Став известным режиссером, Юлий Райзман шил себе костюмы сам. Это мне рассказывали Высоцкий и Володарский.
Когда «Лена», обустраиваясь на новом месте, сразу же стала давать золото, причем много, благодарный Зафесов нередко бывал у нас в артели, знал многих старателей в лицо. Мне нравилась его энергичность и напористость.
Единственное, в чем можно было упрекнуть Зафесова, – это его слабость к земляку-адыгейцу Ашхамафу, сыну человека, известного в своей автономной области. Я с почтением отношусь к этой кавказской народности (как ко всем другим), уважаю ее обычаи, и том числе традицию поддержки земляков. Но полагаться в серьезных делах, особенно связанных с деньгами, на принятого по просьбе Зафесова к нам в артель, в отдел снабжения Виталия Ашхамафа, как я убедился, было нельзя. И своего недоверия я не скрывал от Мурата Ереджибовича.
Наши отношения с Зафесовым стали осложняться.
Он очень переживал за своего земляка, ни в чем не мог ему отказать. Чем тот и пользовался.
Человек болезненно завистливый и озлобленный, Ашхамаф был одержим мыслью, что, дали бы ему возможность – он бы сам создал артель, которая обойдет другие. Я предложил Зафесову, раз уж и ему так этого хотелось, поставить Ашхамафа во главе самостоятельной новой артели, которой я готов передать ряд участков и часть людей. Так появилась артель «Тайга», которую Зафесов с энтузиазмом опекал.
Мои отношения с директором комбината обострились настолько, что в начале 80-х годов артели придется принять решение перебазироваться куда-нибудь в другой регион. Примерно через год, уже работая на Приполярном Урале, мы услышали, что начато следствие по делу о крупных хищениях в артели «Тайга».
Зафесов застрелился в своем рабочем кабинете.
Вскоре Ашхамафа судили, приговорили к десяти годам лишения свободы.

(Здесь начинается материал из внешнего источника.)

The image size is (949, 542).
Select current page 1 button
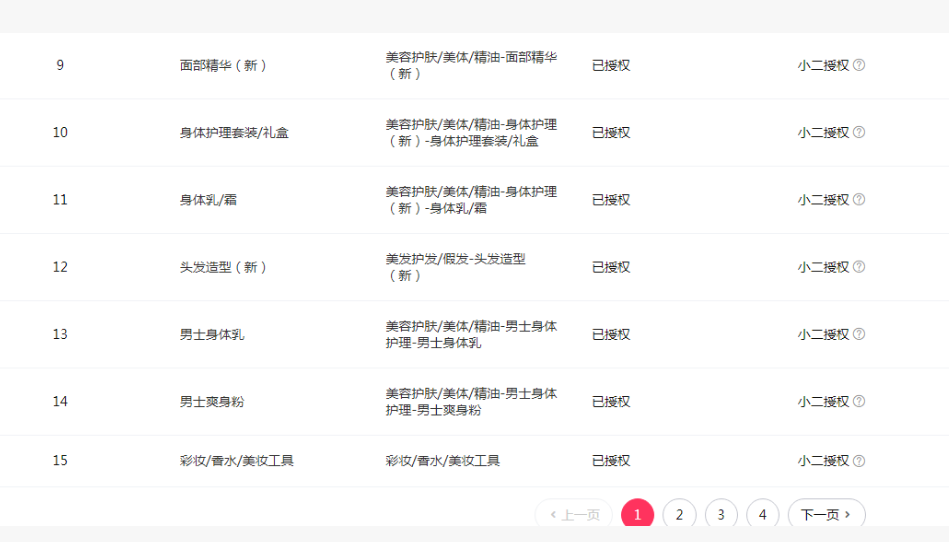point(637,515)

Освободился Ашхамаф через три года. Столь резким сокращением срока наказания он обязан активному сотрудничеству с органами. Это мы узнали много лет спустя от следователей Генеральной прокуратуры СССР, которые вели дело артели «Печора». В камере Ашхамаф написал обширную, в сотни страниц, записку о том, как можно обогащаться в артелях. Что про этого человека можно сказать? Негодяй.

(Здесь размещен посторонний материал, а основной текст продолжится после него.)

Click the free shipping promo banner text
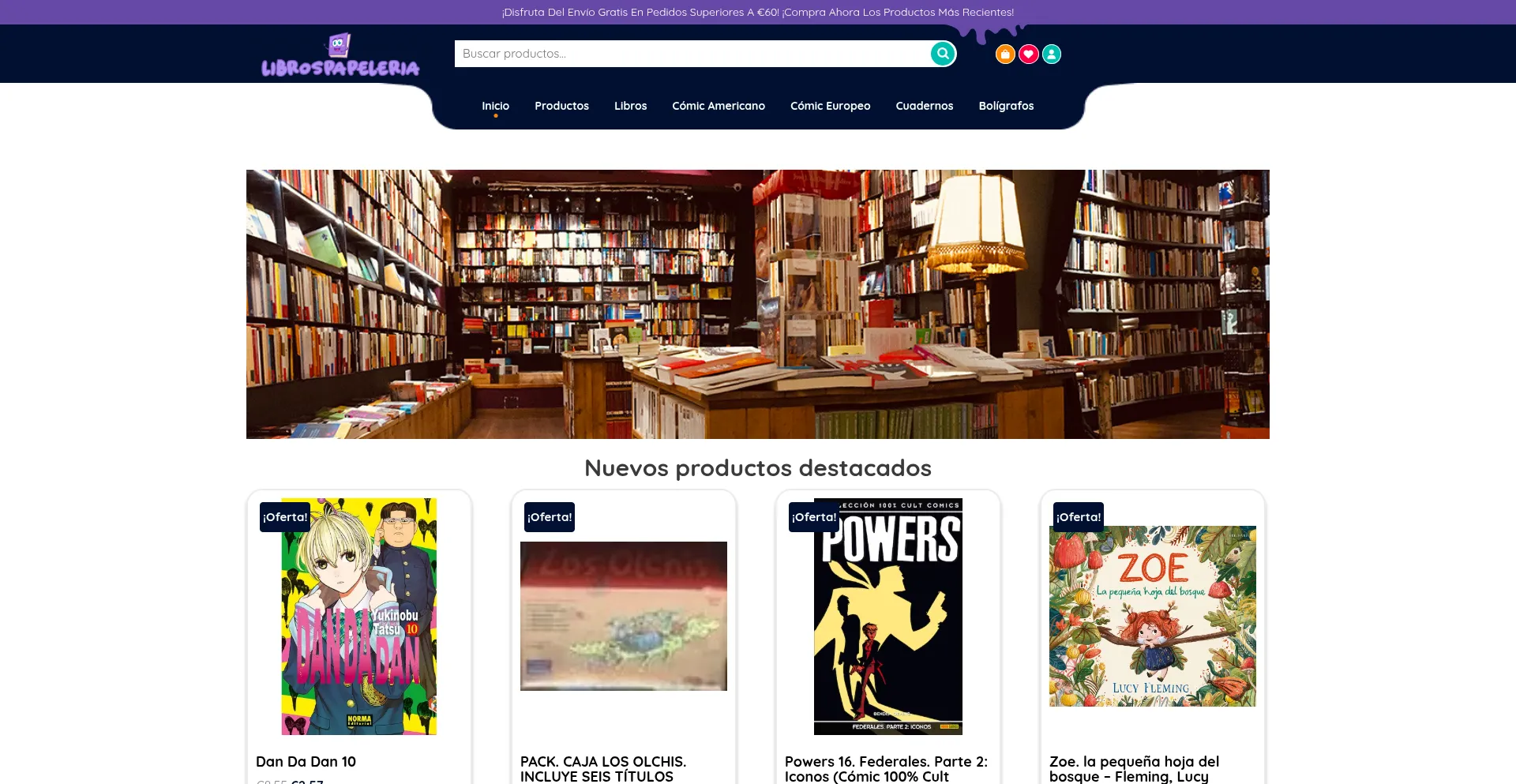The image size is (1516, 784). click(x=757, y=12)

Летом 1976 года в артель «Лена» прилетел Владимир Высоцкий. Но прежде, чем рассказать, как поэт попал к старателям, я должен вернуться на три года назад, в апрельскую Москву. Кинорежиссер Борис Урецкий пригласил меня пообедать в ресторане Дома кино. В вестибюле мы увидели Владимира Высоцкого. Он и мой спутник были в приятельских отношениях, и поэтому мы оказались за одним столиком.
Высоцкий смеялся, когда я сказал, что, слыша его песни, поражаясь их интонациям, мне хорошо знакомым, был уверен, что этот парень обязательно отсидел срок.

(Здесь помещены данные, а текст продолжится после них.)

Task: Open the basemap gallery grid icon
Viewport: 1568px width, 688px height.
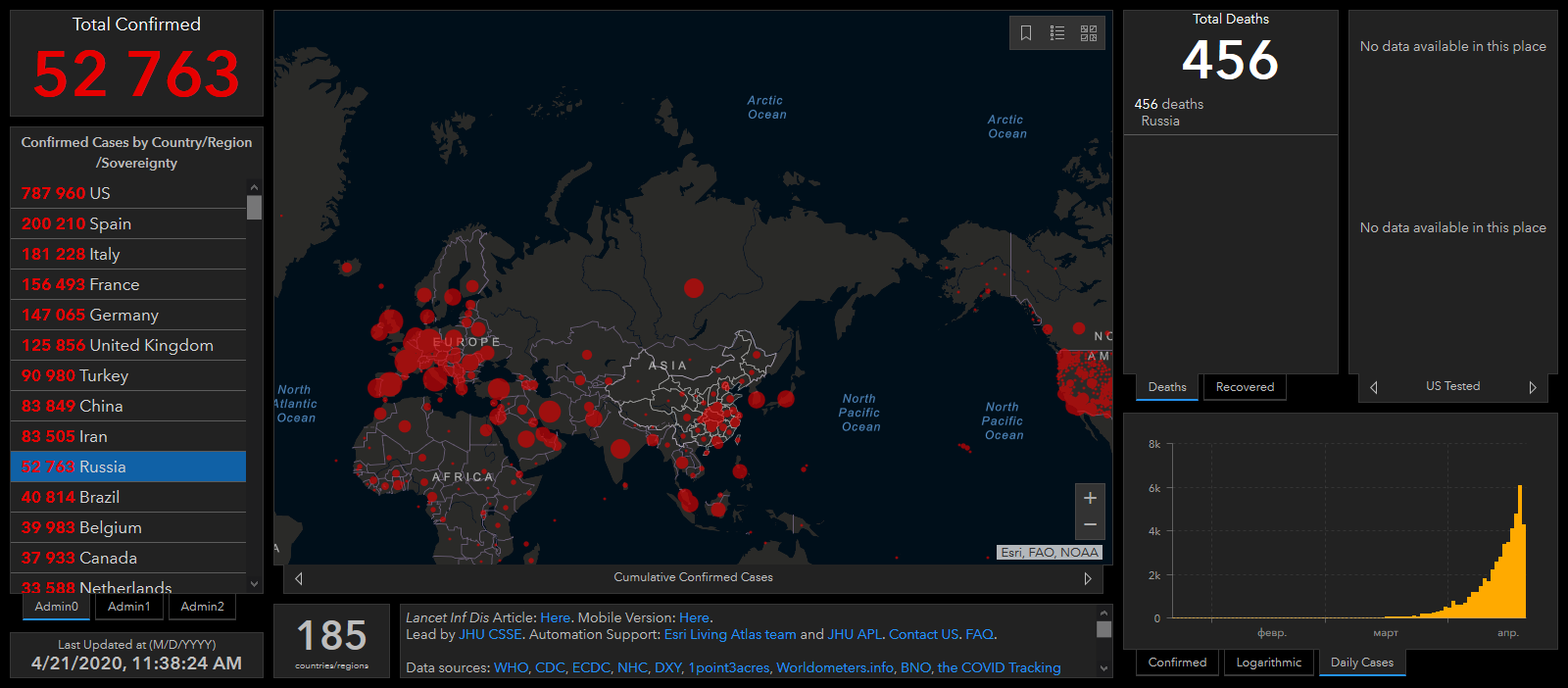Action: 1089,33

За внешней невозмутимостью Высоцкого постоянно чувствовалась внутренняя сосредоточенность и напряженность. Многое, о чем мы с друзьями говорили, до хрипоты спорили, он своим таким же хрипловатым голосом, с гитарой в руках, прокричал на всю Россию. Наше внутреннее несогласие с режимом, нам казалось, не поддается озвучанию, мы не знали нормативной лексики, способной передать каждодневное недоумение, горечь, протест. А он черпал и черпал такие выверенные слова, будто доставал их из глубокого колодца вековой народной памяти.
В ту первую встречу он расспрашивал о Севере, о Колыме, о лагерях. При прощании мы обменялись телефонами. Дня через три я позвонил ему.
Он обрадовался, предложил пообедать в «Национале». Там у Володи, кстати и у меня, был знакомый метрдотель Алексей Дмитриевич. Ни в прошлый раз, ни в этот мы не заказывали ничего спиртного.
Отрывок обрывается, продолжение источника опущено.